"If you want your children to be intelligent, read them fairy tales. If you want them to be more intelligent, read them more fairy tales." Albert Einstein

23 February 2011

Weapons of Mass Instruction

Gatto, John Taylor. Weapons of Mass Instruction. Canada: New Society Publishers, 2009.

I used to be an English teacher.  Actually, I used to be a fairly decent teacher; my students usually enjoyed my class, and it seemed to me that they were learning a lot.  I had good feedback on my observations from the administration and good test results from my students; I felt pretty successful.  However, there was always a nagging thought at the back of my mind:

When are these students going to use this information in real life?

I completely understand the real-life applications of strong writing skills or reading comprehension skills, but what about the more technical aspects of grammar?  If you are in a profession other than education or linguistics, has anyone ever, ever asked you to underline all the adjectives in a sentence?  Has your supervisor stopped by your desk and requested that you recite the characteristics of American Romanticism? Somehow I doubt it. 

Gatto, himself a former English teacher, questions not only the material covered in schools, but the methodology of schooling itself.  He posits that children who have been in school for 12+ years have not been educated, but rather trained into passivity and consumerism.  And I think he has a point. 

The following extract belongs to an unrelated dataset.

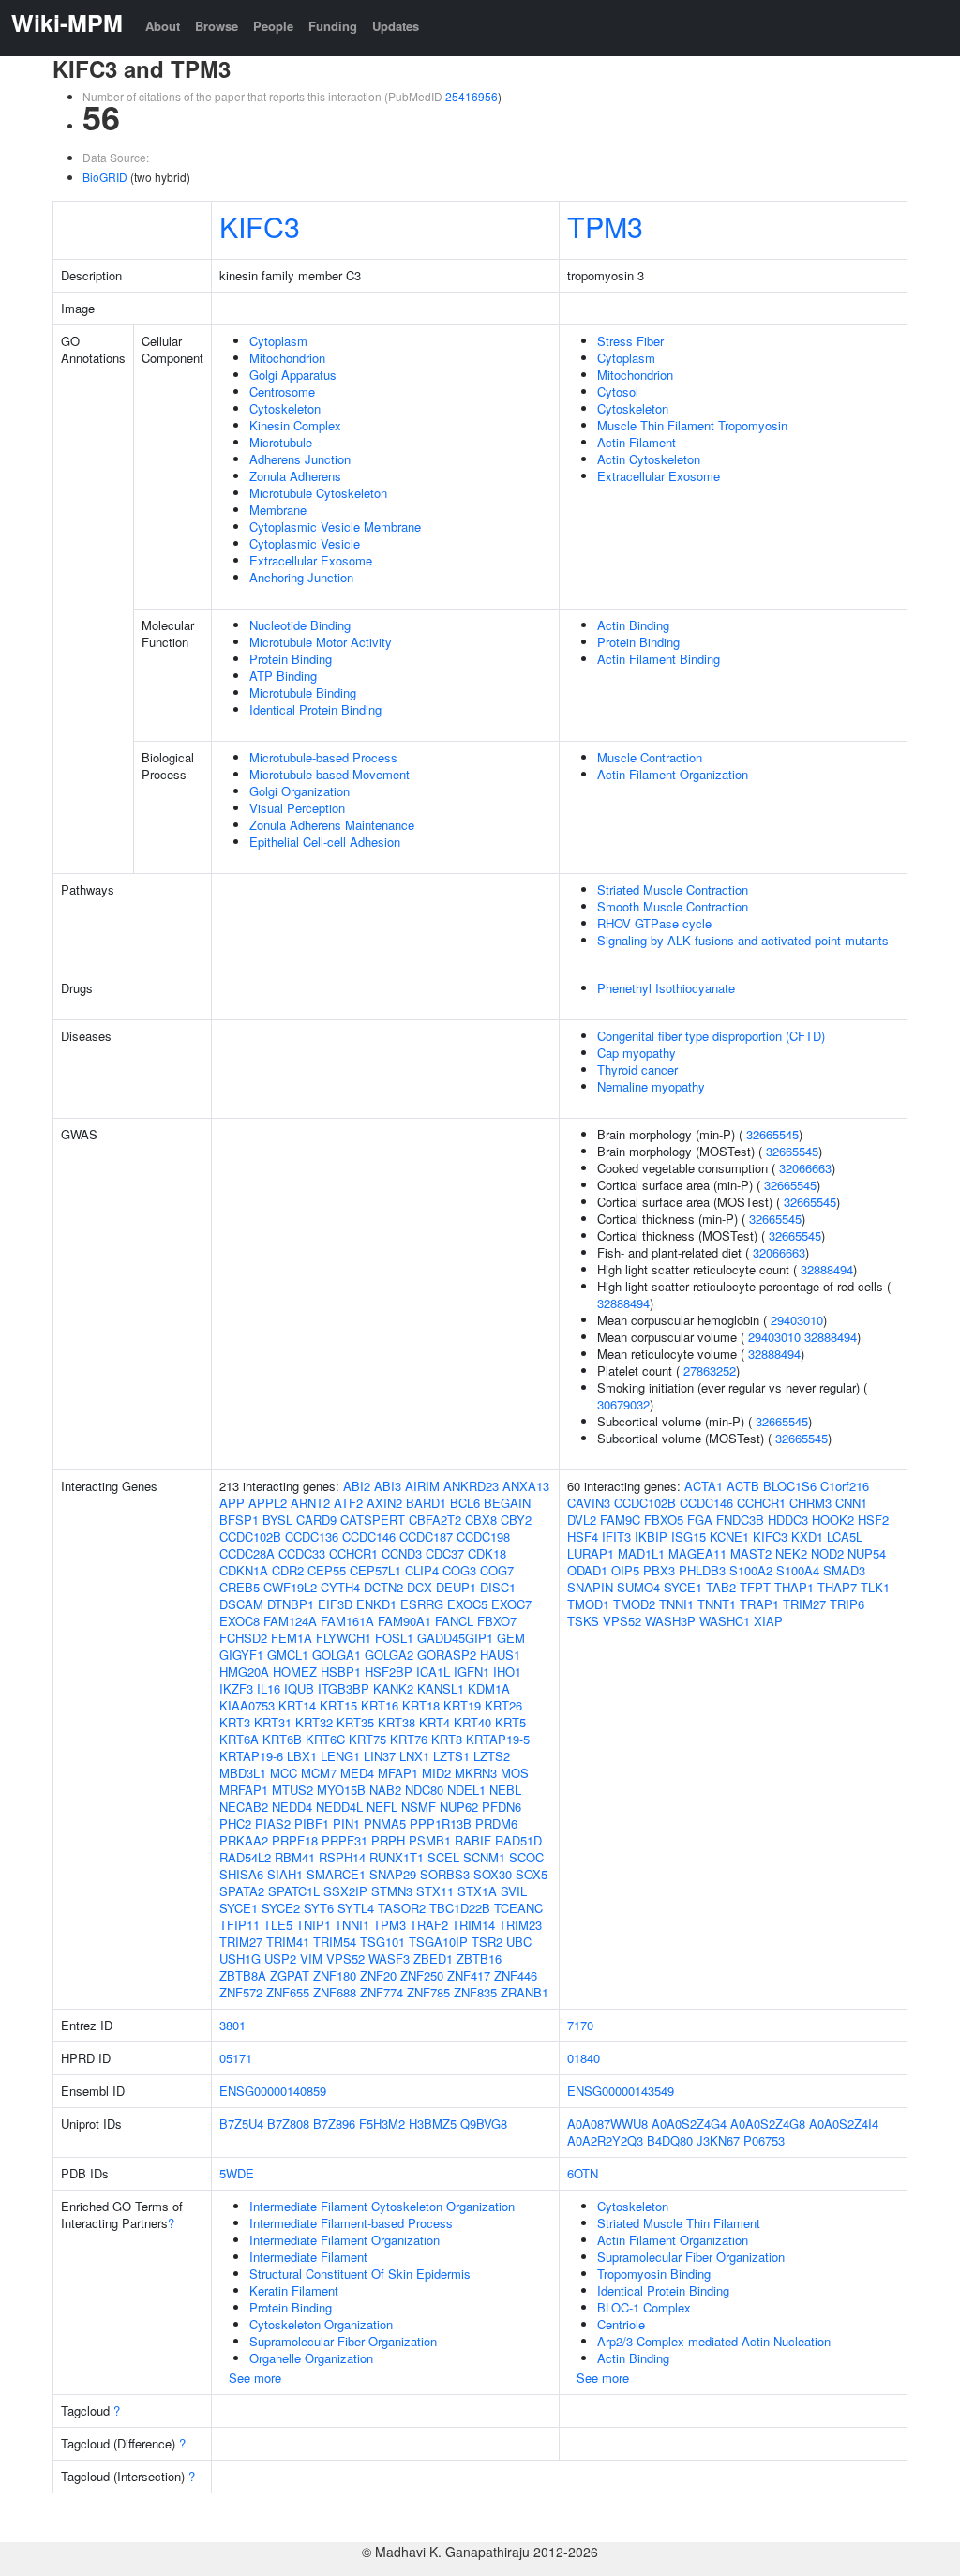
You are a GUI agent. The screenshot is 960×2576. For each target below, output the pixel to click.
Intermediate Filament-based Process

This book is fascinating, thought-provoking, and a bit discouraging.  I am so glad I was not reading this book while I was in a classroom, although it doubtless would have changed the methods I used.  I do agree with Gatto that school as we know it is not working.  The countless programs and dollars and methods and books thrown at schools every year - with little to no change in results - is evidence of that. There isn't a quick or easy answer to this problem, but it definitely is a problem that warrants addressing.

If you are an educator, a parent, or a student, I strongly recommend you pick up this book.  It is well worth your time.

1 comment:

Katie said...

You found Gatto!

Did you wonder, as I did, why EVERY education major in the USA is not required to read at least one of his books?

I think in the spirit of open-mindedness and tolerance and all that, that education majors (and most certainly parents) should be exposed to some of his thinking.

Very thought-provoking for me, certainly.